Comment Re:No Sympathy (Score 1) 413

And that's Microsoft's problem, why? If you're dumb enough to have a core part of your business based on a product that you didn't either:
A. get guaranteed updates to new OS versions for your life of the product or
B. a promise of source code access should the vendor either go under or no longer wish to provide you binary updates

your business deserves to fail.

Comment Re:Now I feel old. (Score 1) 82

Why was there "no prior art" if Rambus simply took the JEDEC committee's ideas and created patenst? There should be VOLUMES of prior art from the JEDEC meeting minutes to people's scribbles in their notepads. You're seriously telling me that Rambus was the only company attending the meetings to take notes? And they managed to get their patents ramrodded through before anyone on the JEDEC committee decided to take their first note? Ya, no.

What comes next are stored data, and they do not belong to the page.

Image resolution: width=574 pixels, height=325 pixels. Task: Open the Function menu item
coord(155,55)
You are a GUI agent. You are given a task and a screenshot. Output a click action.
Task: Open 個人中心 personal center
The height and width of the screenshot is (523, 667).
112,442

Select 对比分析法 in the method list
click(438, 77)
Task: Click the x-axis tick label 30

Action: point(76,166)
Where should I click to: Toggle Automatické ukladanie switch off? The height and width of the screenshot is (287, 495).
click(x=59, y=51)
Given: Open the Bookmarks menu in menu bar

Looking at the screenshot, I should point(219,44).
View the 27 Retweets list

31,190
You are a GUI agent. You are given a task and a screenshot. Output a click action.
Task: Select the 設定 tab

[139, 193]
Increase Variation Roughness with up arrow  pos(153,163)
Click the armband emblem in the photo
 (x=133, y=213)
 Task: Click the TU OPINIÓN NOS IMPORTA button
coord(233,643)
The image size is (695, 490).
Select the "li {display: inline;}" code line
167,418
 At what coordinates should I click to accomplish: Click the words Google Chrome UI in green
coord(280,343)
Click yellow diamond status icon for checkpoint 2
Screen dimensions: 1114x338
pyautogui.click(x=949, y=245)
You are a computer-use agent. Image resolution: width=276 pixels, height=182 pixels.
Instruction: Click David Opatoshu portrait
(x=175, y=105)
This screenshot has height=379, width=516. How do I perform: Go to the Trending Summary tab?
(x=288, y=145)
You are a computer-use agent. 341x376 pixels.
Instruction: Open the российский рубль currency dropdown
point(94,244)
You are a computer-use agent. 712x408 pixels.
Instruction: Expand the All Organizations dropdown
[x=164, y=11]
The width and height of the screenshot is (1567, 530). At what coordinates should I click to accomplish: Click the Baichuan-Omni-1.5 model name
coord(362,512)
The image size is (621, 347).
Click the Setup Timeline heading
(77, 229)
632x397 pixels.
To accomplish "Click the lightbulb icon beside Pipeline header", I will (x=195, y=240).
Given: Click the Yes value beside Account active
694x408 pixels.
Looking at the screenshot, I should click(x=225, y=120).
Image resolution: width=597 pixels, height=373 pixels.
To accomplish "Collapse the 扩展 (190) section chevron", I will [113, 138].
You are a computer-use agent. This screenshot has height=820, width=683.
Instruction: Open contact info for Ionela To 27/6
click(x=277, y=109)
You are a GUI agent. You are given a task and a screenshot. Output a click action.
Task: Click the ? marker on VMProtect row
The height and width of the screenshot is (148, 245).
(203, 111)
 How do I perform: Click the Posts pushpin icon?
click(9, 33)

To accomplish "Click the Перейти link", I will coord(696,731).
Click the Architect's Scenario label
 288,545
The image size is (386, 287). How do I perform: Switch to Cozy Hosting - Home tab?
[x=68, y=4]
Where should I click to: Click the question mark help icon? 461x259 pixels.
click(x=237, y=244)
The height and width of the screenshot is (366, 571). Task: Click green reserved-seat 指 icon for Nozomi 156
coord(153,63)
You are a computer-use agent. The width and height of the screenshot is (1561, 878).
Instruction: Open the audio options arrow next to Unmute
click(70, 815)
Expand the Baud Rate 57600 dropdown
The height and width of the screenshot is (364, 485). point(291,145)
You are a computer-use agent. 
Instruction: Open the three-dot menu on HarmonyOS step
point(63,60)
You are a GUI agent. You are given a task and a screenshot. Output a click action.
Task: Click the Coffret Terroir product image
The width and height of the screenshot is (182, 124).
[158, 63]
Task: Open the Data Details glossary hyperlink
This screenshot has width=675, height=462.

What Rambus did (and lost in court on) was create additional patents beyond the technology they already had to try to stonewall the JEDEC members. THAT is what they lost in court on. The JEDEC members STILL licensed technology from Rambus because they had legitimate patents. They were simply hoping that when Rambus joined the committee, they would donate those patents to the group. As for DDR being patented, if it's so obvious why wasn't there prior art again?

Comment Re:Free Market Lies (Score 1) 291

The private sector isn't known for cutting costs in the short-term at the expense of the long-term to make numbers look good? BWAHAHAHAH! I guess I'll just assume that you're slow trolling at this point and stop. That is literally the most ridiculous thing I've ever heard stated. Private sector isn't more guilty than government of making bad decisions for short-term gains. Now I've seen it all.

As for unfunded pensions and healthcare benefits: remind me again exactly which private company that provided pensions 20 years ago hasn't reneged on that promise? Answer: none.

Comment Re:Now I feel old. (Score 4, Insightful) 82

First off, it wasn't bogus - which is why micron lost. I'm no lover of RAMBUS but they absolutely had valid patents, and they did sell product. They lost the battle because their product was ultimately inferior and more expensive, but that doesn't change the fact the core technology behind DDR memory infringed on their ideas. As for how it's still valid - it doesn't matter. If you infringe a patent, get sued, and the patent runs out before the court case finishes, you aren't magically exonerated from all the years you infringed on the patent while in court. Doesn't work that way champ.